> _Stored items_
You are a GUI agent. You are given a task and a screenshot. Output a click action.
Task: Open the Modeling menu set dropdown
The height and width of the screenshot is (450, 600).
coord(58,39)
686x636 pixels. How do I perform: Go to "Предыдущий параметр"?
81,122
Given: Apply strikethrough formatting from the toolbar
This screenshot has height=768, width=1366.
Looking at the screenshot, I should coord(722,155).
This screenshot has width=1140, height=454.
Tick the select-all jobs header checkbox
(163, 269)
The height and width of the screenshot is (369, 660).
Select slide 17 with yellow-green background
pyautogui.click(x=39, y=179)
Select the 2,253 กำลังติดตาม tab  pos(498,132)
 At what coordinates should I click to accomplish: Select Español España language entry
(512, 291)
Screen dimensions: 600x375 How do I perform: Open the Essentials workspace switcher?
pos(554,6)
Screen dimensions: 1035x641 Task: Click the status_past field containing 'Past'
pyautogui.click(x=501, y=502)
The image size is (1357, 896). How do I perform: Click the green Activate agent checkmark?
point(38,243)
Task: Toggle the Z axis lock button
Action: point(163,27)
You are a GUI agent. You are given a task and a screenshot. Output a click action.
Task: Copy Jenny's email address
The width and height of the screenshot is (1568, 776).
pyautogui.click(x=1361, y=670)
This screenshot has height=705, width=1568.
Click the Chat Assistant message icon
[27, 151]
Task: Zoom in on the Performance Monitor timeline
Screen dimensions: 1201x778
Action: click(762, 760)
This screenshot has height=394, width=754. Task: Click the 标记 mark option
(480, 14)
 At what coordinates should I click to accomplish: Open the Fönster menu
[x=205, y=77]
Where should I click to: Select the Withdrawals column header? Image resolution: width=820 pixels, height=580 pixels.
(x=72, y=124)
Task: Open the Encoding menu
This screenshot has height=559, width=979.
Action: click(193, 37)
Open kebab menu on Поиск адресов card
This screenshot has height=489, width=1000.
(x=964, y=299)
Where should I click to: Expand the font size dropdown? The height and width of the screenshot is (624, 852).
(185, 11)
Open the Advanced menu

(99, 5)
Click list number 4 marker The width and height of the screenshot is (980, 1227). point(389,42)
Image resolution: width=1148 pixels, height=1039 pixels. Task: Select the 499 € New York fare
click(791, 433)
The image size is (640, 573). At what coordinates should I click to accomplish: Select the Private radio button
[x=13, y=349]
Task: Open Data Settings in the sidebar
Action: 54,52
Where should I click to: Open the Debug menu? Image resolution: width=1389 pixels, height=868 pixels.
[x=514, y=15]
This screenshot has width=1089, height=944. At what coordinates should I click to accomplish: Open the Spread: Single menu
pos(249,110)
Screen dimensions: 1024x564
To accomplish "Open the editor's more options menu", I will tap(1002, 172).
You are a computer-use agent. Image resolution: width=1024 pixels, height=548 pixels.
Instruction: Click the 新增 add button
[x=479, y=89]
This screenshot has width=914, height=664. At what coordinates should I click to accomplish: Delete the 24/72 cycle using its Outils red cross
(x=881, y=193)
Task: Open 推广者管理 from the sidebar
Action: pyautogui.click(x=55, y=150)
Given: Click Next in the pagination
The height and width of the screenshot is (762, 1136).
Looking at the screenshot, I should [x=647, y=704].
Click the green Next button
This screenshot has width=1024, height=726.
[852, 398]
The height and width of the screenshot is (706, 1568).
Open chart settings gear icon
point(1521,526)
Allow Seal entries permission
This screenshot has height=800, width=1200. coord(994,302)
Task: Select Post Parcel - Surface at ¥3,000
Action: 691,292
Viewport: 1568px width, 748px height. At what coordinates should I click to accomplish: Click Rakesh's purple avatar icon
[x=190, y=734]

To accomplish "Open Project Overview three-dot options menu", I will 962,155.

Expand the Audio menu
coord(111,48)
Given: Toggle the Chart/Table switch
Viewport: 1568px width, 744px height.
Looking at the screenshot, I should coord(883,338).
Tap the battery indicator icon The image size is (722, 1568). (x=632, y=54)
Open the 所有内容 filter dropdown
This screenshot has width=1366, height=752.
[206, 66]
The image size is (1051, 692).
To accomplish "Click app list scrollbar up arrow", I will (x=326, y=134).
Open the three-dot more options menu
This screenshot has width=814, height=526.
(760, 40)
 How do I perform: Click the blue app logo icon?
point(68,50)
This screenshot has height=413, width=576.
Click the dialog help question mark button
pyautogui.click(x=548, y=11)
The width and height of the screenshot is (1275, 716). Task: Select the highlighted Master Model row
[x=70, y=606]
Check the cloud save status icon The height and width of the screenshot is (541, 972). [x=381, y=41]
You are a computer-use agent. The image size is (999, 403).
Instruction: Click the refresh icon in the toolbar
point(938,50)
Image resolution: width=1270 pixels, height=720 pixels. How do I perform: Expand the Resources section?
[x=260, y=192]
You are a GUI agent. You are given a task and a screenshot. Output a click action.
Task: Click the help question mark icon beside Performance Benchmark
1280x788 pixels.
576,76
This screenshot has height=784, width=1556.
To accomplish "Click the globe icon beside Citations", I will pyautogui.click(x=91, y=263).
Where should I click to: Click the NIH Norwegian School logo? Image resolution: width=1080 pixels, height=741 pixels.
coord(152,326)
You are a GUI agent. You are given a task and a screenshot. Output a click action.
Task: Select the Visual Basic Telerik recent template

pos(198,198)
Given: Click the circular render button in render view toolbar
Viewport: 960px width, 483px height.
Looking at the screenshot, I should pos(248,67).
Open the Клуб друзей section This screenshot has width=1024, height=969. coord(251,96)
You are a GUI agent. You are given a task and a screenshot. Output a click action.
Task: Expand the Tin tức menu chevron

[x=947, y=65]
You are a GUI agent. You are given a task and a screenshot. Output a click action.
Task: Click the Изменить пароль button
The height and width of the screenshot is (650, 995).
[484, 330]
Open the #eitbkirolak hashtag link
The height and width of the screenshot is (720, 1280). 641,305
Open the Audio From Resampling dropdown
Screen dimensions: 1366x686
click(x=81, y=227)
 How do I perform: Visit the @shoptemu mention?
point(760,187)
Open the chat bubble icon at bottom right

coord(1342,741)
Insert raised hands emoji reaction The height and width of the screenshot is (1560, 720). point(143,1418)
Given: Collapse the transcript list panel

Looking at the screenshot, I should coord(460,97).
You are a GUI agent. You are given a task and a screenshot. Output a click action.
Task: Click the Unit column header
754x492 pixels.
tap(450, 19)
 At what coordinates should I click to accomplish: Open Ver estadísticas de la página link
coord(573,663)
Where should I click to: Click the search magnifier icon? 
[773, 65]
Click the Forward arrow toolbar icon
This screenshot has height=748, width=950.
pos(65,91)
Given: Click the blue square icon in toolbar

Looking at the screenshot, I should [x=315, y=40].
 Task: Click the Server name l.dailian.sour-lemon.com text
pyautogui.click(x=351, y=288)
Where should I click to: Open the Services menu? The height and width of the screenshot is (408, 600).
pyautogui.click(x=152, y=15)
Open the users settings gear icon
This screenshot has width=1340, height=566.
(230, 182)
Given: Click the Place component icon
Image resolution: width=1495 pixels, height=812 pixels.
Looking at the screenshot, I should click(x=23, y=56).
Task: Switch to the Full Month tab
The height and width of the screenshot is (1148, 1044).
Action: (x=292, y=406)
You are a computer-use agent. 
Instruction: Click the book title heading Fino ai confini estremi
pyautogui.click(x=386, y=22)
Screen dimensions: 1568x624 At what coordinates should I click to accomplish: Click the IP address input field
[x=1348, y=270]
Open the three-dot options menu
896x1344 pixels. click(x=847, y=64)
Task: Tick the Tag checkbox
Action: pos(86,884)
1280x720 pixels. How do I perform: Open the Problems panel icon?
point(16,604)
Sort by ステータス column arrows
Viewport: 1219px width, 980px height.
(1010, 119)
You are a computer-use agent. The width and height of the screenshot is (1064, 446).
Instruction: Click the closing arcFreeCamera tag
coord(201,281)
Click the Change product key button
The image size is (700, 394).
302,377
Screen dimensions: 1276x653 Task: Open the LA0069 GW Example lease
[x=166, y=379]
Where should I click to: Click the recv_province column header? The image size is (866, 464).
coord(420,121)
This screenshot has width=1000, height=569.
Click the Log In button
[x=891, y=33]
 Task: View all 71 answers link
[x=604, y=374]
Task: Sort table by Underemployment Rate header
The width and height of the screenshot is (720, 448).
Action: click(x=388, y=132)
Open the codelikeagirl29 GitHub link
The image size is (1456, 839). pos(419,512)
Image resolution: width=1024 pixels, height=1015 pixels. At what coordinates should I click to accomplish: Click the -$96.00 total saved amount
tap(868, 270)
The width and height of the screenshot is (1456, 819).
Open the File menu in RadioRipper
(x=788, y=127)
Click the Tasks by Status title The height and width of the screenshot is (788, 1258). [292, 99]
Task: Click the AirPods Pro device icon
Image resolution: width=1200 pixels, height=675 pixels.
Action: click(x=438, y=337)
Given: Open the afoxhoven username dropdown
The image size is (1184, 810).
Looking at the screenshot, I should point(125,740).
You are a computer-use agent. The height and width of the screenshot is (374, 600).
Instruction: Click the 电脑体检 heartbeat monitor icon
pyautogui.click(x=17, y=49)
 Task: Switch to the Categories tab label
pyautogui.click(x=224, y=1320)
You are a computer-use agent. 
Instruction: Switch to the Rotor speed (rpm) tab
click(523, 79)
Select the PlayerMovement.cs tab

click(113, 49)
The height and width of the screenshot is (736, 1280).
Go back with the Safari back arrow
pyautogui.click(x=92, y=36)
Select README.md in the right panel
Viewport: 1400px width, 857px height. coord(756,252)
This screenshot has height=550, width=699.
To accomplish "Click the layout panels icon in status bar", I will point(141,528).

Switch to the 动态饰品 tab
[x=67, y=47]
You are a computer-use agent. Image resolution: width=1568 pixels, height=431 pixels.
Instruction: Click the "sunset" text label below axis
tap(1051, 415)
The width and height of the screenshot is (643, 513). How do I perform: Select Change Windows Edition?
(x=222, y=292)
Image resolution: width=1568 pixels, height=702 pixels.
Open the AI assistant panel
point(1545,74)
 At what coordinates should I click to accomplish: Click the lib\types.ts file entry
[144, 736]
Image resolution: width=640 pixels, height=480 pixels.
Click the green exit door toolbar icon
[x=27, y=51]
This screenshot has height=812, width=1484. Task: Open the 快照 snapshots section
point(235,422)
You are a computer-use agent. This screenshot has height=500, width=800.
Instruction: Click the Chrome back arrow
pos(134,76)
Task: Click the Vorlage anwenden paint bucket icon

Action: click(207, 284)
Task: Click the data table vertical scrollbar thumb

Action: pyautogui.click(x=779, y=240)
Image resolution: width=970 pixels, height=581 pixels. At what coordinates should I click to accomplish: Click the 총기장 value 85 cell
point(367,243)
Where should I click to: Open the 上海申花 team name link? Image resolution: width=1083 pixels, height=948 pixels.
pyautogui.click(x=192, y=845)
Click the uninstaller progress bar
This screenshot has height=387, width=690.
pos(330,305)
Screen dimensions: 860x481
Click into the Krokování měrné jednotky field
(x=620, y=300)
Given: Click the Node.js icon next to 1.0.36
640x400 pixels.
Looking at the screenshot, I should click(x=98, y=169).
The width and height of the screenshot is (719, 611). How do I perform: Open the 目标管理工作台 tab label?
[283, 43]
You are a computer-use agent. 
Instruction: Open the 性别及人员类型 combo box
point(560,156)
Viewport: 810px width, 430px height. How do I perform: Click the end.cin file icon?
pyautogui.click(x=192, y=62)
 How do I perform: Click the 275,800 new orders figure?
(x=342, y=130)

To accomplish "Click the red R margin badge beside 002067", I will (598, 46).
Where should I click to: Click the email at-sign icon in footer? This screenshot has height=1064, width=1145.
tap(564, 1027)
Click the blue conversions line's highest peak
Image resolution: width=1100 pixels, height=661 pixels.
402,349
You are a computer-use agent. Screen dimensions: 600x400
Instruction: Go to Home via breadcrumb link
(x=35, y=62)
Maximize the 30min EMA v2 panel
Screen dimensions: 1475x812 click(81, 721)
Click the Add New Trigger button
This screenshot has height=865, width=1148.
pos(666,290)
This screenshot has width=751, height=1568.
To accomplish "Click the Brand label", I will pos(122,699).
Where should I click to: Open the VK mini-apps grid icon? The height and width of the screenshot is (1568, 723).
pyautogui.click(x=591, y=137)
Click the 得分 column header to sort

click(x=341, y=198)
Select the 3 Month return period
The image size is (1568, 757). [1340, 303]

> _TRY IT_
Every line in the data that holds "Performance" should be copied out.

> _WRITTEN SOLUTION_
Task: Zoom in on the Performance Monitor timeline
Task: Click the help question mark icon beside Performance Benchmark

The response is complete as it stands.